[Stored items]
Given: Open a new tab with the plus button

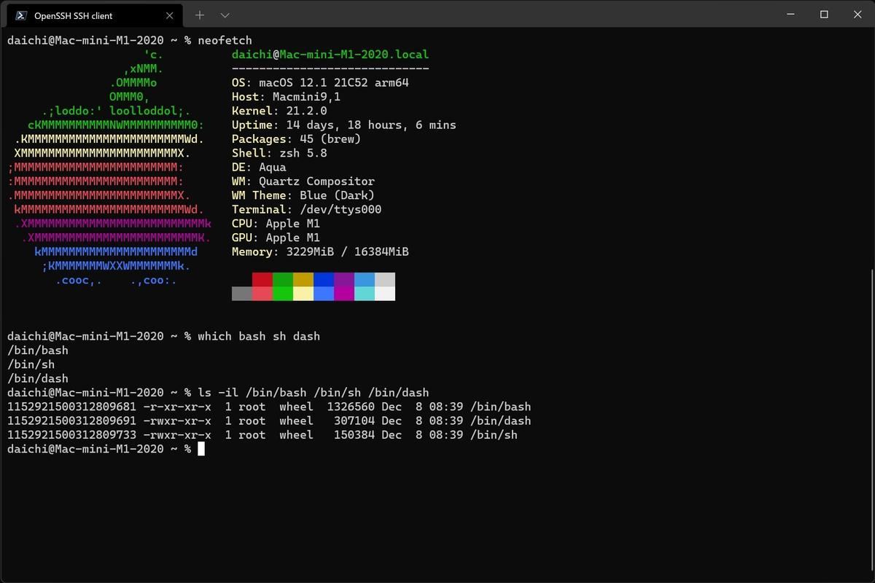Looking at the screenshot, I should click(199, 15).
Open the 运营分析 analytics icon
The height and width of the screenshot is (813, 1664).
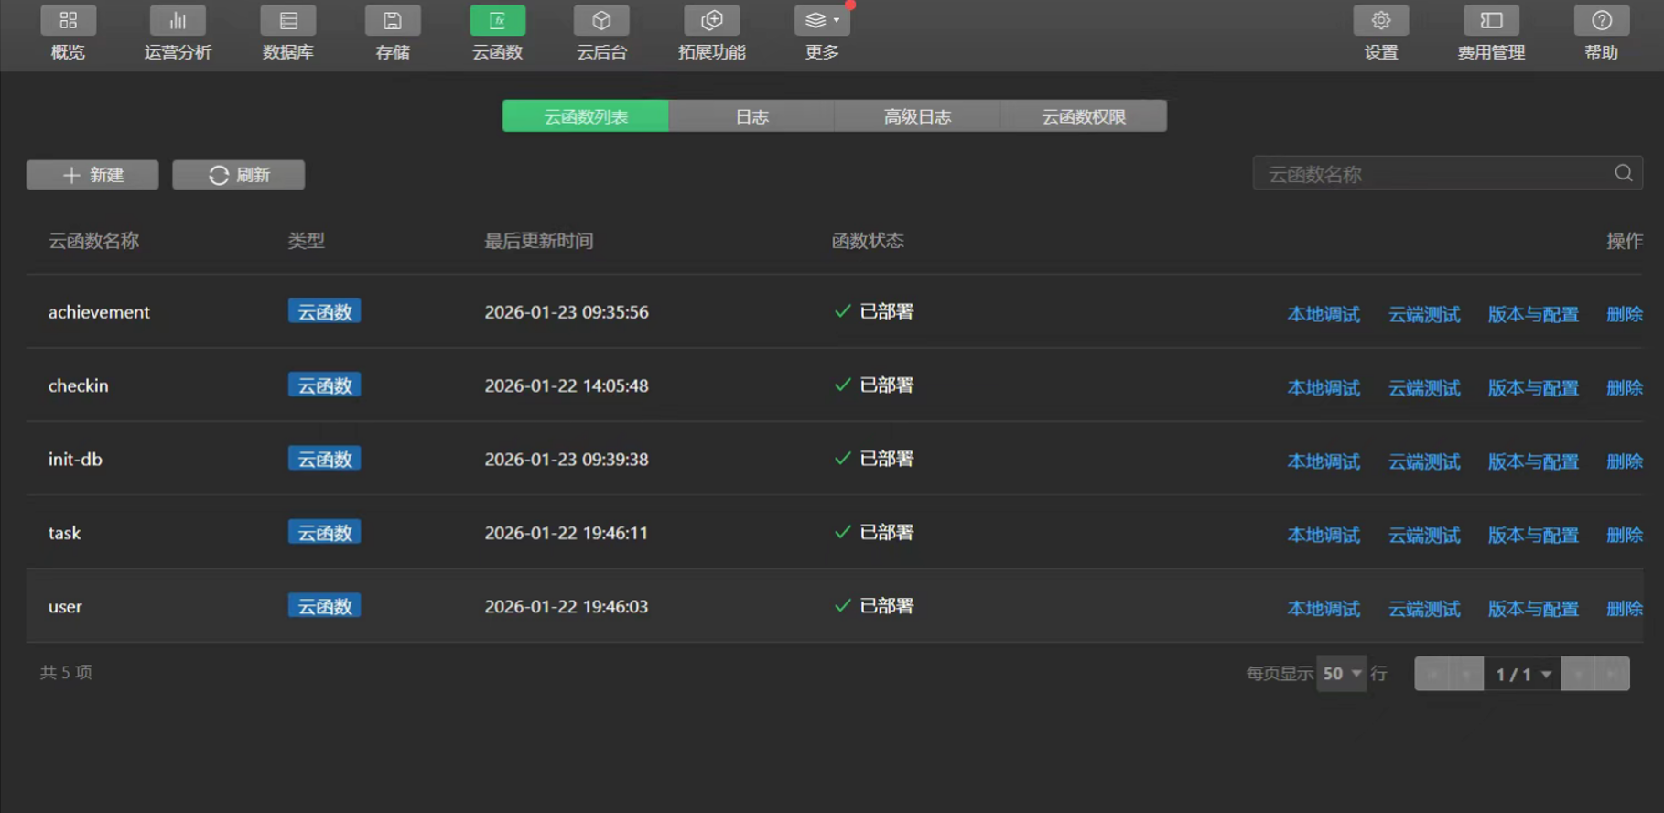point(178,21)
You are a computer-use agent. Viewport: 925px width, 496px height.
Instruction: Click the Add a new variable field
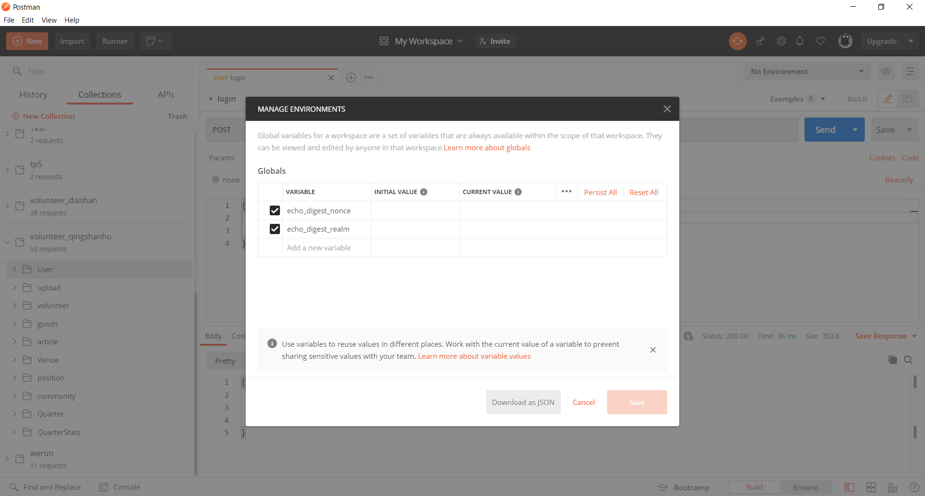319,248
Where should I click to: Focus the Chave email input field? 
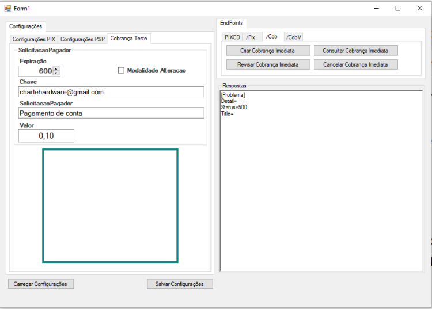pyautogui.click(x=111, y=92)
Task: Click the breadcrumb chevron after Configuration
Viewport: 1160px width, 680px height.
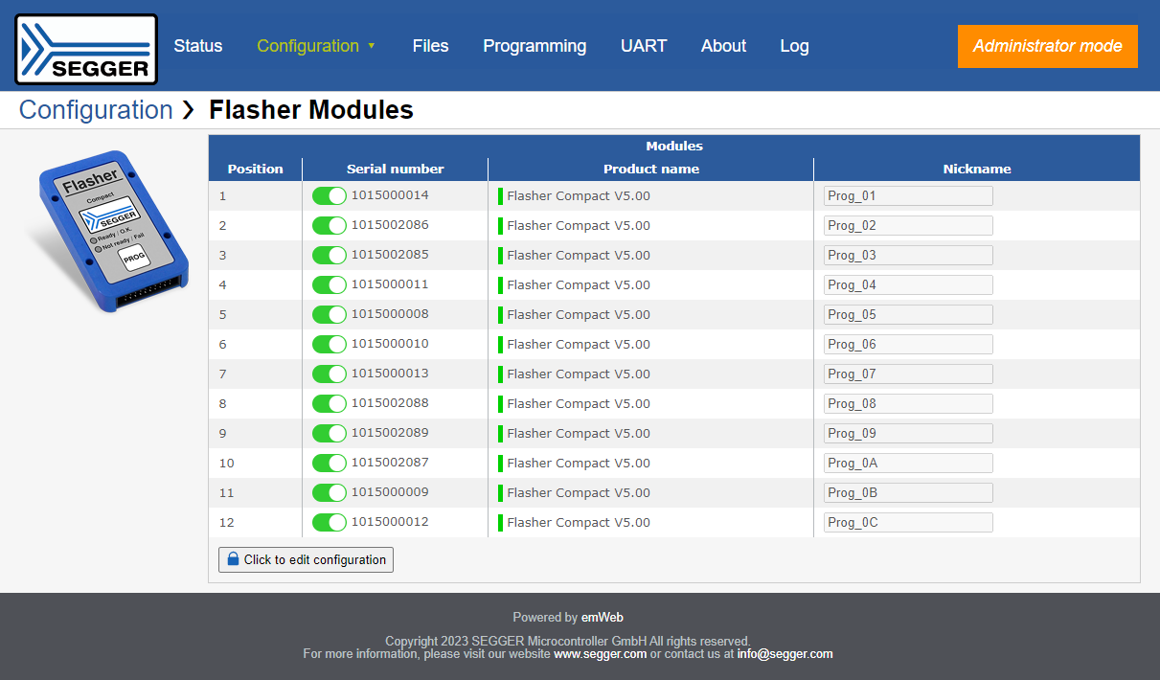Action: click(189, 110)
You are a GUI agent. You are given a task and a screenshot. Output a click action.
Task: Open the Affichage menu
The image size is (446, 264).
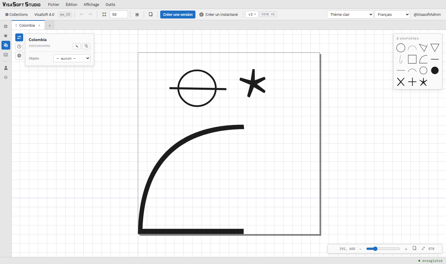[91, 4]
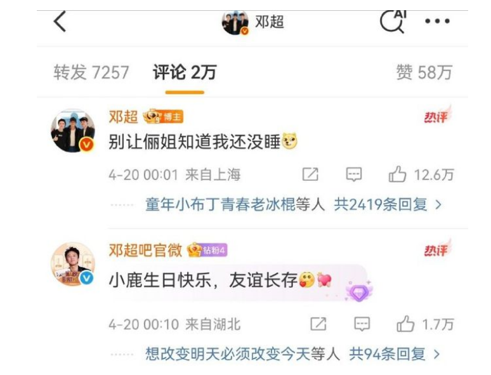Reply to 邓超's comment via bubble icon
This screenshot has height=375, width=491.
click(x=354, y=174)
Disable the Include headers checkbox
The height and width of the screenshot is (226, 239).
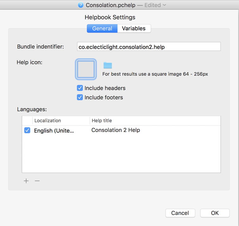point(80,88)
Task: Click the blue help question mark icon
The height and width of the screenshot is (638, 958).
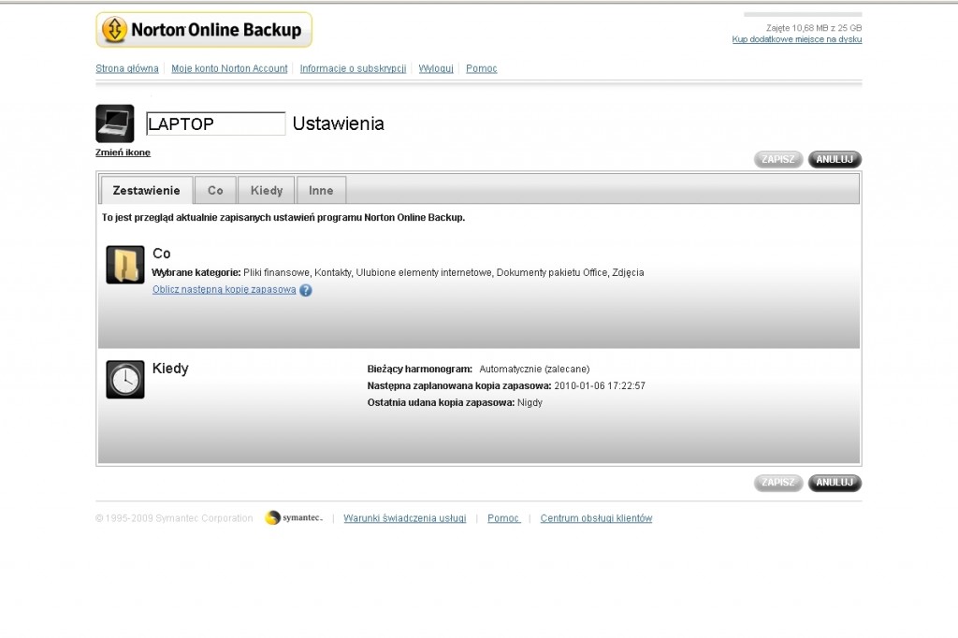Action: point(306,290)
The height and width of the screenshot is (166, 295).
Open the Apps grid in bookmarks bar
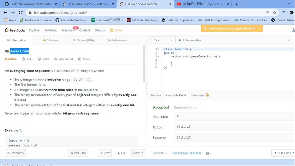pyautogui.click(x=9, y=20)
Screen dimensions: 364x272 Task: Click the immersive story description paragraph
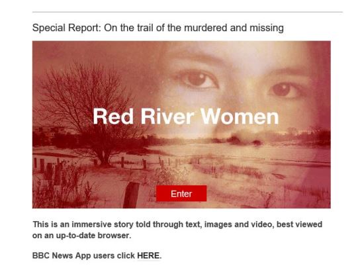pos(177,230)

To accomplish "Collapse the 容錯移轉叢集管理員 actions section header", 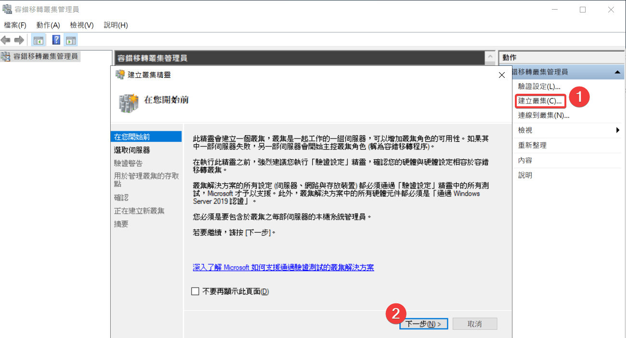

YOUR GOAL
Reproduce the entries exactly. Do not carry over any picture.

TASK RESULT
Given: Open a new tab with the plus button

Looking at the screenshot, I should click(199, 15).
Open the 运营分析 analytics icon
The height and width of the screenshot is (813, 1664).
point(178,21)
You are a computer-use agent. Viewport: 925px width, 496px height.
Instruction: Click the Add a new variable field
319,248
Where should I click to: Focus the Chave email input field? 
pyautogui.click(x=111, y=92)
Task: Click the breadcrumb chevron after Configuration
Viewport: 1160px width, 680px height.
Action: click(189, 110)
You are a GUI agent. You are given a task and a screenshot. Output a click action.
Task: Open the Affichage menu
The image size is (446, 264).
[91, 4]
Reply to 邓超's comment via bubble icon
This screenshot has height=375, width=491.
click(x=354, y=174)
Disable the Include headers checkbox
The height and width of the screenshot is (226, 239).
point(80,88)
Task: Click the blue help question mark icon
The height and width of the screenshot is (638, 958).
Action: point(306,290)
The height and width of the screenshot is (166, 295).
Open the Apps grid in bookmarks bar
pyautogui.click(x=9, y=20)
Screen dimensions: 364x272 Task: Click the immersive story description paragraph
pos(177,230)

To accomplish "Collapse the 容錯移轉叢集管理員 actions section header", 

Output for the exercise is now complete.